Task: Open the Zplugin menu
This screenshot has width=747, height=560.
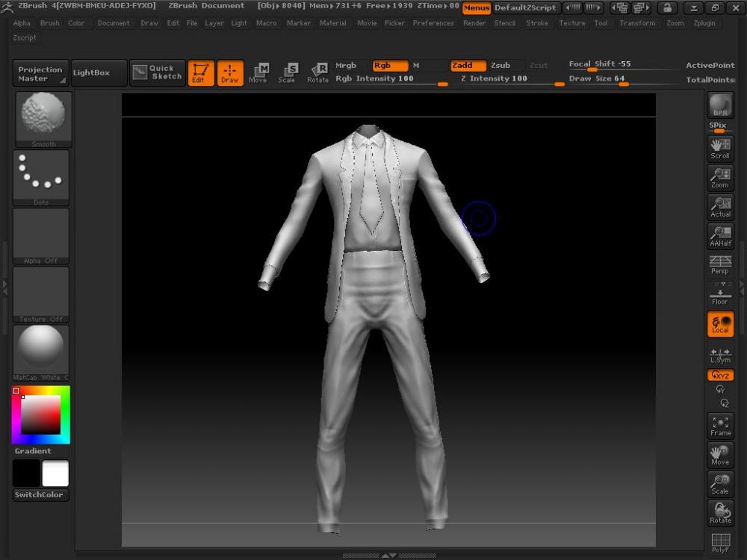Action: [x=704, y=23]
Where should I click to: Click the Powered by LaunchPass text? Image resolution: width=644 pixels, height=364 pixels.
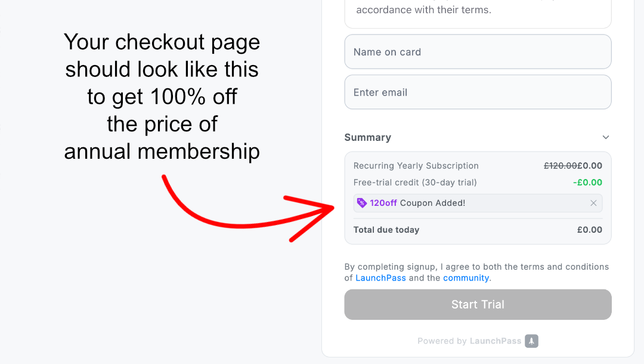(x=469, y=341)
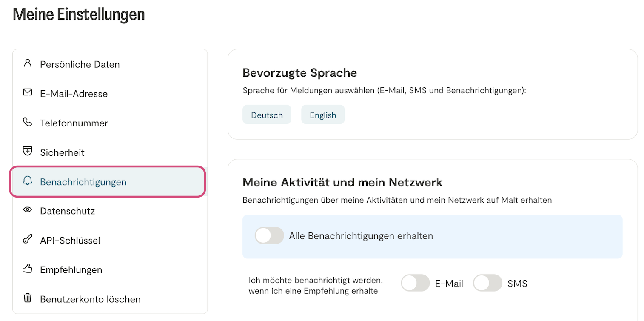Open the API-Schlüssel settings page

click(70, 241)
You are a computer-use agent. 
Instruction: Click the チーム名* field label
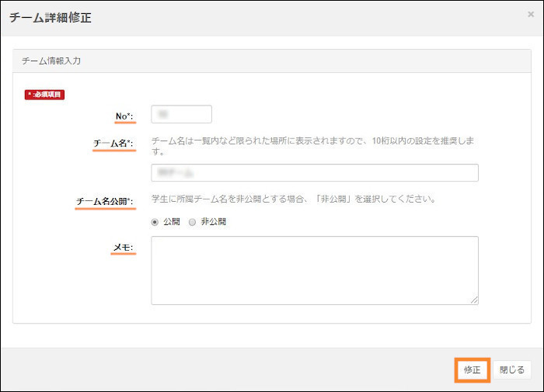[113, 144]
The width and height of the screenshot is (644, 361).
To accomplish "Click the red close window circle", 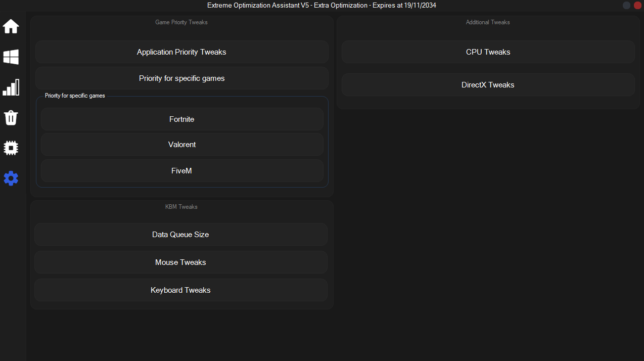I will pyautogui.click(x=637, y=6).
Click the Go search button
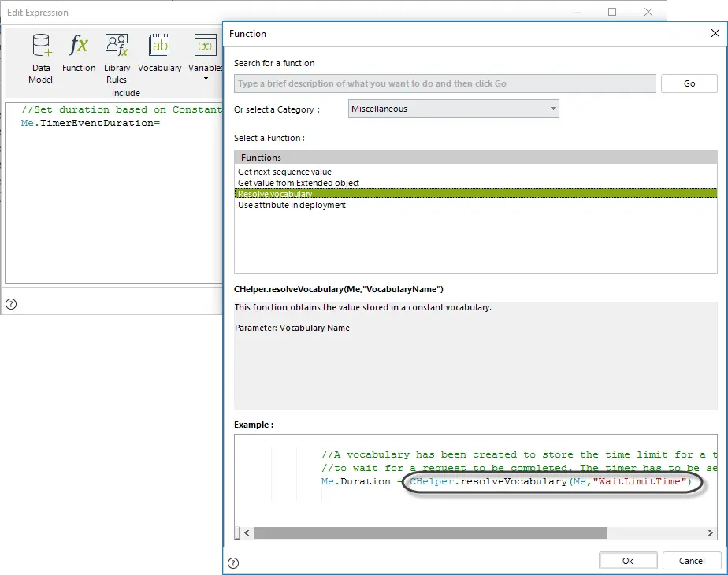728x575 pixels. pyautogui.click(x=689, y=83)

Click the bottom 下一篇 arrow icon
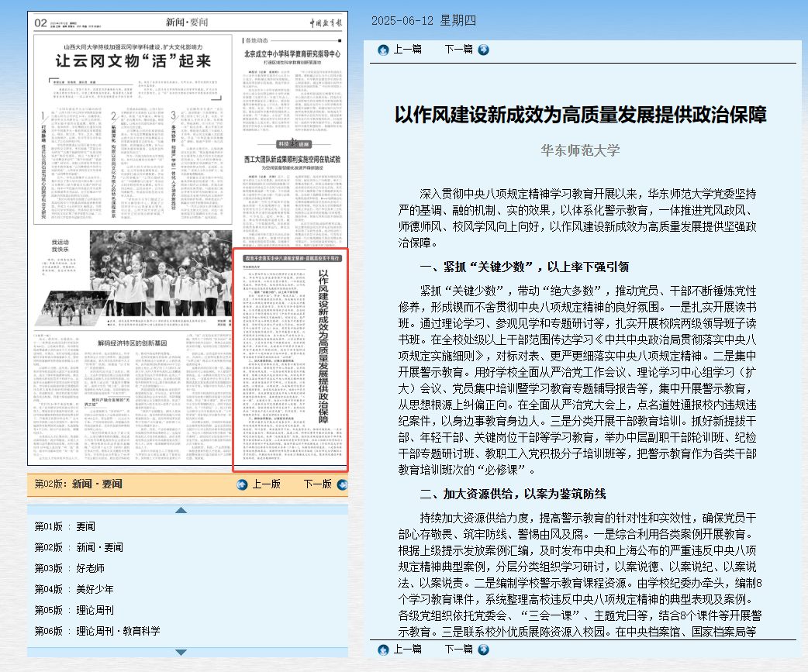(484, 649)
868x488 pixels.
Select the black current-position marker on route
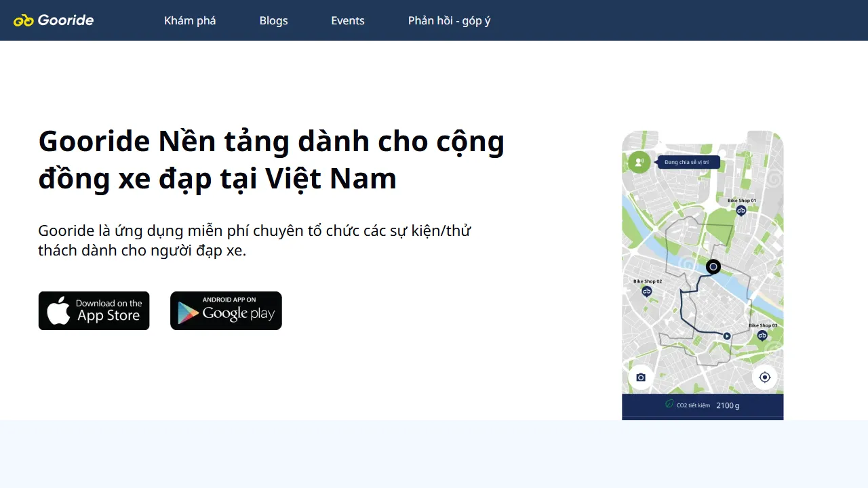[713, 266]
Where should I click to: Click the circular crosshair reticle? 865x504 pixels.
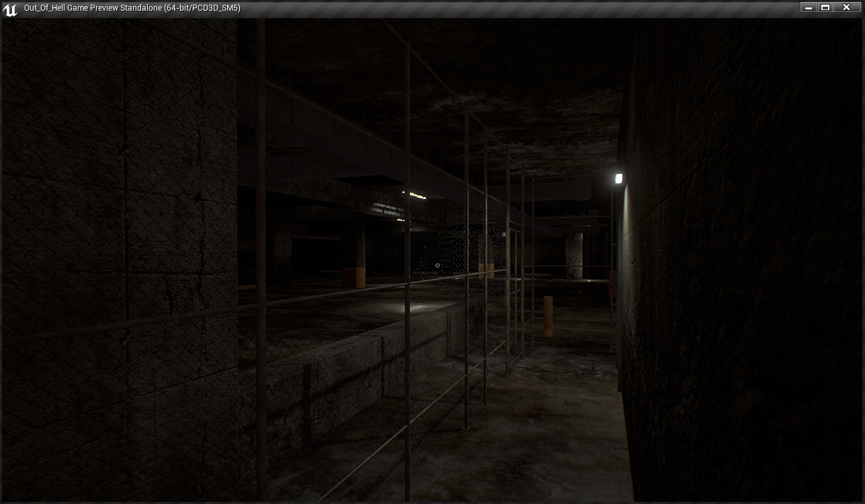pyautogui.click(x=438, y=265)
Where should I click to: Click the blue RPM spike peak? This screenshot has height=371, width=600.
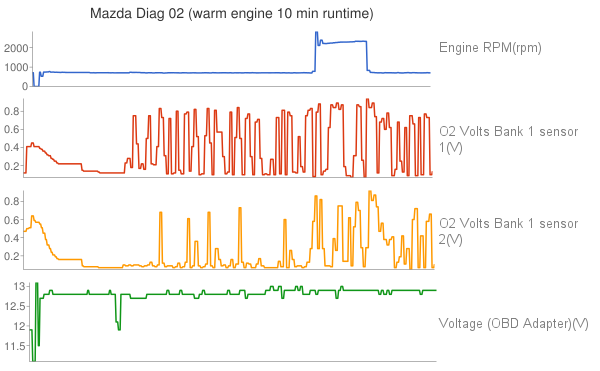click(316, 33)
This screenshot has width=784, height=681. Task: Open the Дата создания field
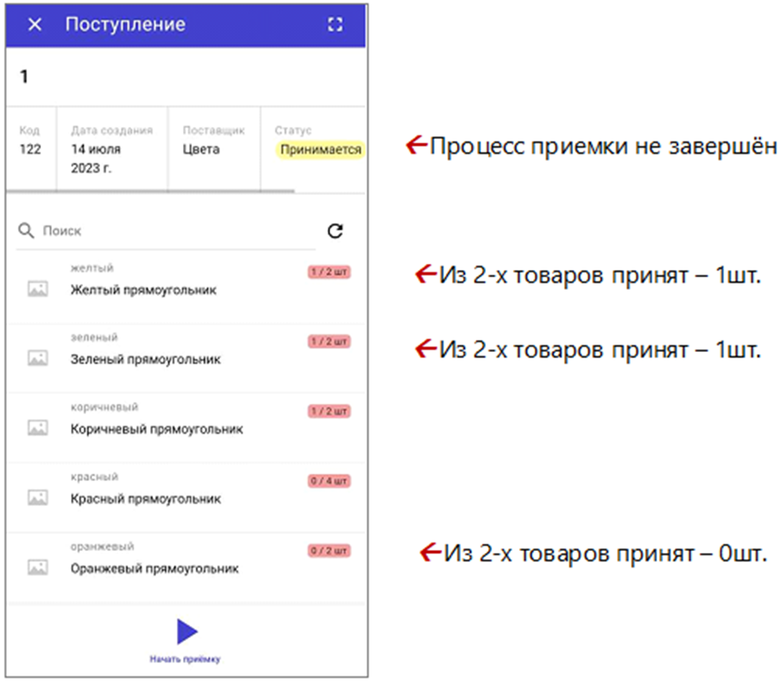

──────────

● YOUR ASSIGNMENT:
Leave the pictures aside. Set down exactly the lines from the one with "Where should I click to: Click the blue" through the final line of the listing above.

● RESULT:
Where should I click to: Click the blue RPM spike peak? This screenshot has height=371, width=600.
click(316, 33)
This screenshot has width=784, height=681. Task: Open the Дата создания field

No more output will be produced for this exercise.